Maybe this helps (or helps show why I am misunderstanding). Below, I lay out two different data generating processes (DGP#1 and DGP#2).
Code
# %%
import numpy as np
import pandas as pd
import scipy.stats as ss
import matplotlib.pyplot as plt
# %%
background_rate = 1e-4
signal_rate = 5e-2
num_obs = 500
simulated_data = pd.DataFrame(
data=[ss.norm.rvs(loc=10_000, scale=1_500, size=num_obs)], index=["N"]
).T
# number of flips per observation
simulated_data["N"] = simulated_data["N"].astype(int)
# mixing fraction
simulated_data["fraction"] = 0.5
# counts of "background" successes
simulated_data["background_counts"] = ss.binom.rvs(
n=simulated_data["N"], p=background_rate
)
# counts of "signal" successes
simulated_data["signal_counts"] = ss.binom.rvs(n=simulated_data["N"], p=signal_rate)
# %%
# DGP #1
# for each observation, mix the signal and background successes according to the mixing fraction
simulated_data["observed_counts_DGP1"] = (
(simulated_data["signal_counts"] * simulated_data["fraction"])

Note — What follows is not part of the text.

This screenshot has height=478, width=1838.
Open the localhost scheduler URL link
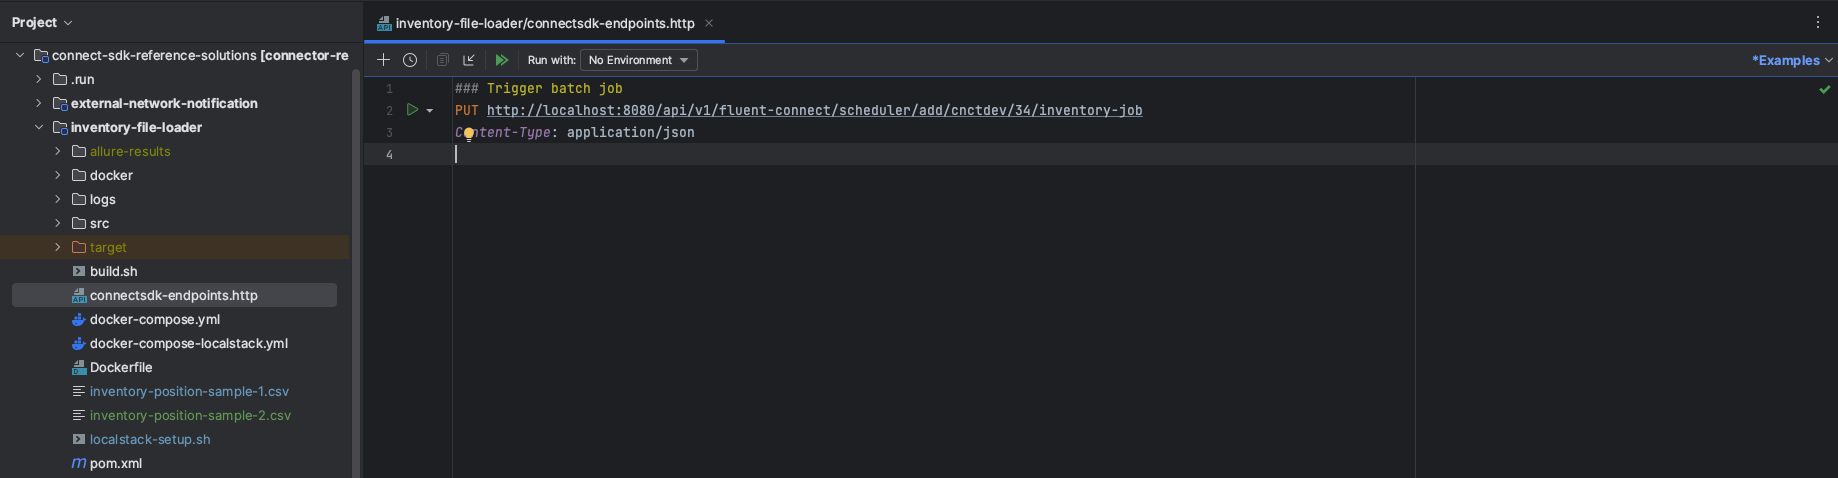point(814,110)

+ (simulated_data["background_counts"] * (1 - simulated_data["fraction"]))
).astype(int)
# %%
# DGP #2
# for each observation, select "background" or "signal" successes according to the mixing fraction
switch = ss.binom.rvs(n=1, p=simulated_data["fraction"])
simulated_data["observed_counts_DGP2"] = np.where(
switch, simulated_data["signal_counts"], simulated_data["background_counts"]
)
# %%
plt.hist(simulated_data["observed_counts_DGP1"], color="r", alpha=0.5)
plt.hist(simulated_data["observed_counts_DGP2"], color="g", alpha=0.5)
plt.xlabel("# of successes per observation")
plt.ylabel("# observations")
plt.legend(["DGP1", "DGP2"])
plt.show()
DGP#1 is roughly what you wrote in your scipy/numpy code. DGP#2 is roughly what your model reflects. As the resulting plot shows, these processes are not the same and are not expected to produce related patterns of data. So what I may have mistaken as an identification problem seems to (also) be a misspecification problem. But I am not sure which DGP is the one you actually believe reflects your application. If it’s DGP#1, then your model is misspecified and I suspect you will have identification problems even if you specify your model correctly. If it’s DGP#2, then you are generating your synthetic data inappropriately.